Isidora, con un vestido rojo y morado apretadísimo, responde:

-No le pongo tanta cabeza. No lo he pensado tanto porque si lo pienso me cago de susto y no quiero cagarme de susto, la verdad. No quiero tener susto. ¿A qué?. ¿A qué le podis tener susto?. Nada puede ser tan terrible. Si al final ¿qué es ser conocida?. Las luces se prenden un minuto y después se apagan y chao. Aunque no sé cómo vaya a ser la experiencia porque ahí al pan, pan; vino, vino las cosas son diferentes.

Isidora habla rápido, toma aire apenas, sigue y ahora habla del prejuicio sobre los actores de teleseries:

-Nadie debería juzgar nada. Es como cuando algunos trabajan en empresas en algún minuto y hacen su trabajo artístico por otro lado. Claro. Acá hay una postura menos artística y menos opinión. O sea hay opinión pero es más pauteado porque uno está siguiendo una teleserie. La historia no la inventai tú pero creo que es parte del trabajo. Hay gente que dice “ay el sistema el sistema” y si estai toda la vida en contra del sistema no podís hacer nada. Porque si te vai a una isla te quedai solo. Hay que ser lo suficientemente inteligente de estar en el sistema, trabajar tu opinión y mezclar las cosas.

-Ser “rostro” de cualquier forma ayuda a saltar a otras cosas.

-Claro. De todas maneras. O sea no sé si tanto ser rostro porque la gente que hace cine igual tiene el prejuicio de la tele, cachai. “Ah no, este hueón es muy visto, este hueón es muy poco artístico”. Anda a saber tú.

-Una vez conversé con una sexóloga y supe un millón de cosas que ni me imaginaba. ¿Te pasó algo con el personaje?

-Sí. Primero hay que saber conocer la vagina que es completamente desconocida tanto para nosotras, las mujeres, como para los hombres.
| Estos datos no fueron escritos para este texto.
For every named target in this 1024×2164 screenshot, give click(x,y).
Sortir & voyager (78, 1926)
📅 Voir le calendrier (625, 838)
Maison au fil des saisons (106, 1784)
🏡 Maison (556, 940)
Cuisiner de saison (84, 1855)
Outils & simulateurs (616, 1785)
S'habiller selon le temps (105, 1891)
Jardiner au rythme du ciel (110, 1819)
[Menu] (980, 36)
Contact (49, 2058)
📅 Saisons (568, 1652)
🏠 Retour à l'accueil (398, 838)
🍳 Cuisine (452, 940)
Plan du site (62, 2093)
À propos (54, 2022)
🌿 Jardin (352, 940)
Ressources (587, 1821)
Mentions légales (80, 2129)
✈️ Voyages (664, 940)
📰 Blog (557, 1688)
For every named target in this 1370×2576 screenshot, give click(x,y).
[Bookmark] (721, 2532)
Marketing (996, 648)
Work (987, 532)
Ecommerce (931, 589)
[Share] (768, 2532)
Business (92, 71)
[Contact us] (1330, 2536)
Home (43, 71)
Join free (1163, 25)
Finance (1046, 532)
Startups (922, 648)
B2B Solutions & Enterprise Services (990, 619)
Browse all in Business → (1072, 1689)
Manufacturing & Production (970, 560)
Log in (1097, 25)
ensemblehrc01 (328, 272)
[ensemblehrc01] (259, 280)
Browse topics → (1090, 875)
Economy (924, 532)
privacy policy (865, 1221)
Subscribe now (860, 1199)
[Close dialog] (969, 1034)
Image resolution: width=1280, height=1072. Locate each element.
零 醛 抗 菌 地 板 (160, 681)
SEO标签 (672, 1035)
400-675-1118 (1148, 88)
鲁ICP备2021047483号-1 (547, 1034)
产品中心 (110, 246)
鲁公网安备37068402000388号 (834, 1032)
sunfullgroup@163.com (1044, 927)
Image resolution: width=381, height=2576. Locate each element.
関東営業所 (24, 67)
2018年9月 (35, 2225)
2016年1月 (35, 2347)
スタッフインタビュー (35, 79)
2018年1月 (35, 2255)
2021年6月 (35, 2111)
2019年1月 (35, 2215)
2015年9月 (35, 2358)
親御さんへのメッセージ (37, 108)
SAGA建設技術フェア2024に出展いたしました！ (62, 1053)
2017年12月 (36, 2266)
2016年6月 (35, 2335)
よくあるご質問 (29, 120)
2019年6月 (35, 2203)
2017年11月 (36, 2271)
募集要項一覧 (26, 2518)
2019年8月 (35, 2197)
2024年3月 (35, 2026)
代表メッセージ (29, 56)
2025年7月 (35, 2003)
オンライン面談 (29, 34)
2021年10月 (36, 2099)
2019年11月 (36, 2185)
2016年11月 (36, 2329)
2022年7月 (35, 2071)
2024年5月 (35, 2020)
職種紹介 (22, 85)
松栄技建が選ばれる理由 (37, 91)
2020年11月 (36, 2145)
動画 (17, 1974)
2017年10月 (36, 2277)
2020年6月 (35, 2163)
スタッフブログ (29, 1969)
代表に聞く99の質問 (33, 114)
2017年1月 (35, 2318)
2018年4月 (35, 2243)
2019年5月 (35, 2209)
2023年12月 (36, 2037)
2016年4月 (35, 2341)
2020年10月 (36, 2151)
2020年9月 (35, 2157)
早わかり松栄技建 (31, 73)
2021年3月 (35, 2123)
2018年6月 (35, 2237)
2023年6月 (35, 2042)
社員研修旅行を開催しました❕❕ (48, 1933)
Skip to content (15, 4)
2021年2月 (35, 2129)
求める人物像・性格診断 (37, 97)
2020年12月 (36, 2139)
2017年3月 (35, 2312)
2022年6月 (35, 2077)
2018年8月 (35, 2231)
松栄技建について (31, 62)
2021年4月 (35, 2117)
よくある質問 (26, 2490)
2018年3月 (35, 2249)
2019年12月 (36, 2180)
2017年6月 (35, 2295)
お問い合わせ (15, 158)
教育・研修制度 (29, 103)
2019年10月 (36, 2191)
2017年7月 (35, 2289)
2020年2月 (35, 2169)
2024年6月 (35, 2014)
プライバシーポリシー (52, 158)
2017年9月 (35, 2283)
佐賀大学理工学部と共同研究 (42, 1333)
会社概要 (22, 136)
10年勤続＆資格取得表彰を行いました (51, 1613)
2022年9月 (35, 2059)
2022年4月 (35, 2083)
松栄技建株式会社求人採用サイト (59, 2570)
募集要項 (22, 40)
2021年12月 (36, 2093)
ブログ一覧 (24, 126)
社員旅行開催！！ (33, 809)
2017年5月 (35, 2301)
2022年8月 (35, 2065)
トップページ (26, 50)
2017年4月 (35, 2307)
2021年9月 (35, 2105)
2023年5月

Hay mujeres que no tienen idea dónde está el clítoris, mujeres que no tienen idea que los estímulos están más afuera que dentro de la vagina. Hay gente que piensa que con la penetración va a lograr el orgasmo, hay gente que piensa que con el movimiento. Hay una mezcla de cosas que uno se va a enterando y empezando a conocer.

-Hay muchas-muchas mujeres que no tienen orgasmos.

-Claro. Es porque no saben. Es porque ni ellas saben tocarse.

-Y como que se resignan.

-Hay personas a las que sus maridos nunca les han visto la vagina. Es choqueante.

-O esas minas que no se tocan.

-Claro. Porque no se atreven a tocarse, a descubrirse. Para poder tener un orgasmo con tu pareja tenís que tener un orgasmo contigo.

-¿Cuál crees que es el problema más grande que tienen las mujeres?

-Mmm. El problema de las mujeres es que no conocen su vagina. Les da vergüenza tocar su vagina.